The new Joint Regulations is supposed to result in further expansion of the Leiden-Delft-Erasmus (LDE) Alliance. The plans award the alliance an annual budget of 2.4 million euros, as well as its own dean. This position is emphatically referred to by its English title – dean – rather than the Dutch equivalent of decaan. As a result, the LDE dean will not be subject to the same legal provisions as a decaan, including the associated requirement to form a representative body for the joint entity.

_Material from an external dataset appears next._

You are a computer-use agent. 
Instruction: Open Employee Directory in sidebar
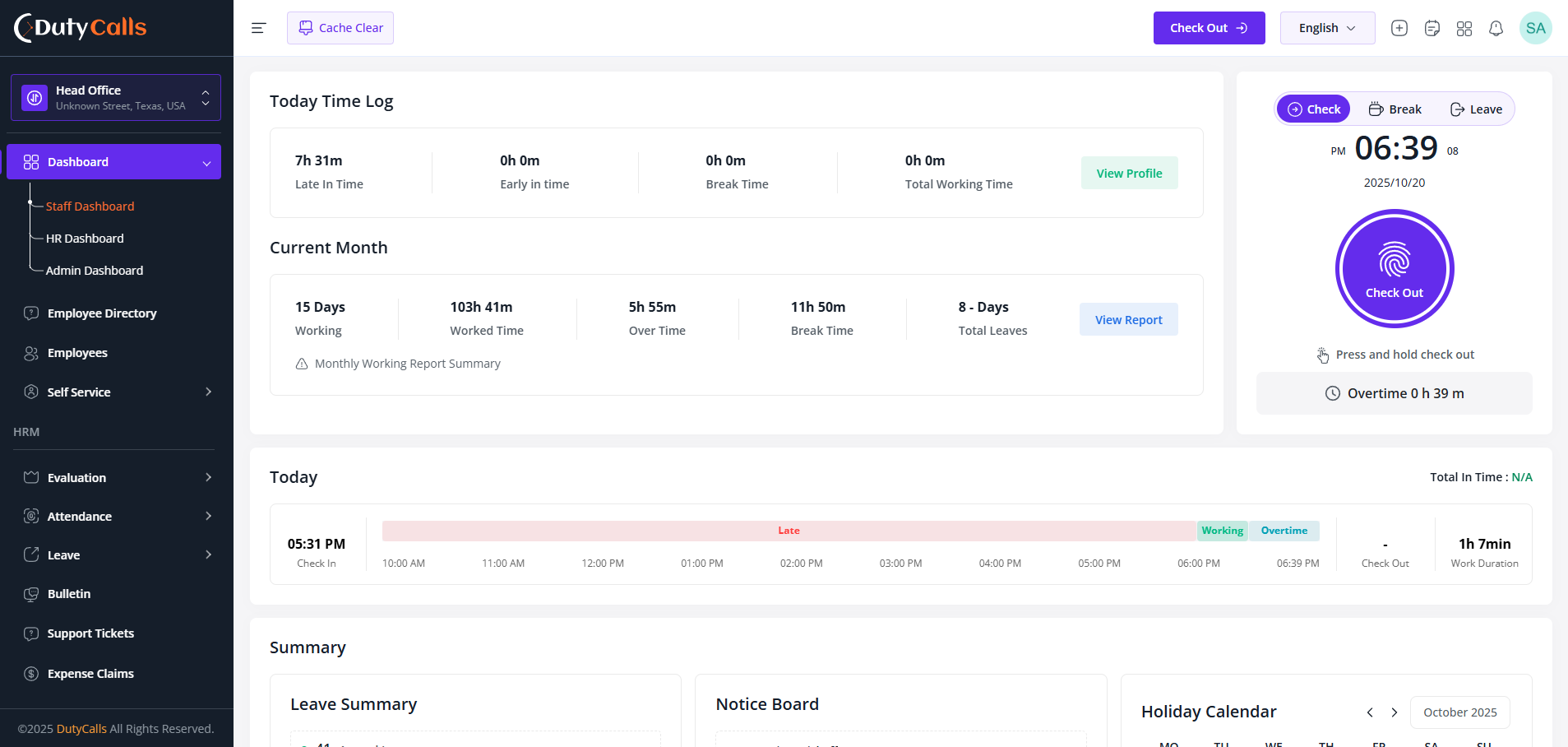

This means the proposed partnership – and its budget of 2.4 million – would operate almost entirely beyond the ‘reach’ of the universities’ existing participation bodies. However, EUR’s University Council believes that LDE should remain subject to supervision. It proposes installing a dedicated LDE Council made up of two representatives each from Leiden, Delft and Rotterdam’s respective university councils. This plan still needs to be worked out in detail.

Predicament

The rejection of the current LDE plans has created something of a predicament for EUR’s Executive Board, since the universities intended to launch the renewed collaboration on 1 January. Apparently they were already considering various candidates for the position of dean. Moreover, the university councils of Leiden and Delft had already greenlighted the expansion, although they too expressed doubts regarding the lack of representation. Leiden had submitted the plan to the university council for endorsement months before Rotterdam had.

Delft University of Technology, Leiden University and Erasmus University formed the LDE Alliance in 2012 to complement their research and education activities with the other institutions’ expertise. Among other things, the alliance enables students to attend different minors at the partnering universities. Various research centres are working under the LDE aegis, in the fields of sustainability, urban issues, port development, heritage, innovation in education, economic and financial governance, innovation for developing countries and medicine. The new strategy outlines the addition of several new centres.

The Executive Board said it will be withholding any comment on the situation until it has seen the details of the Council’s plan.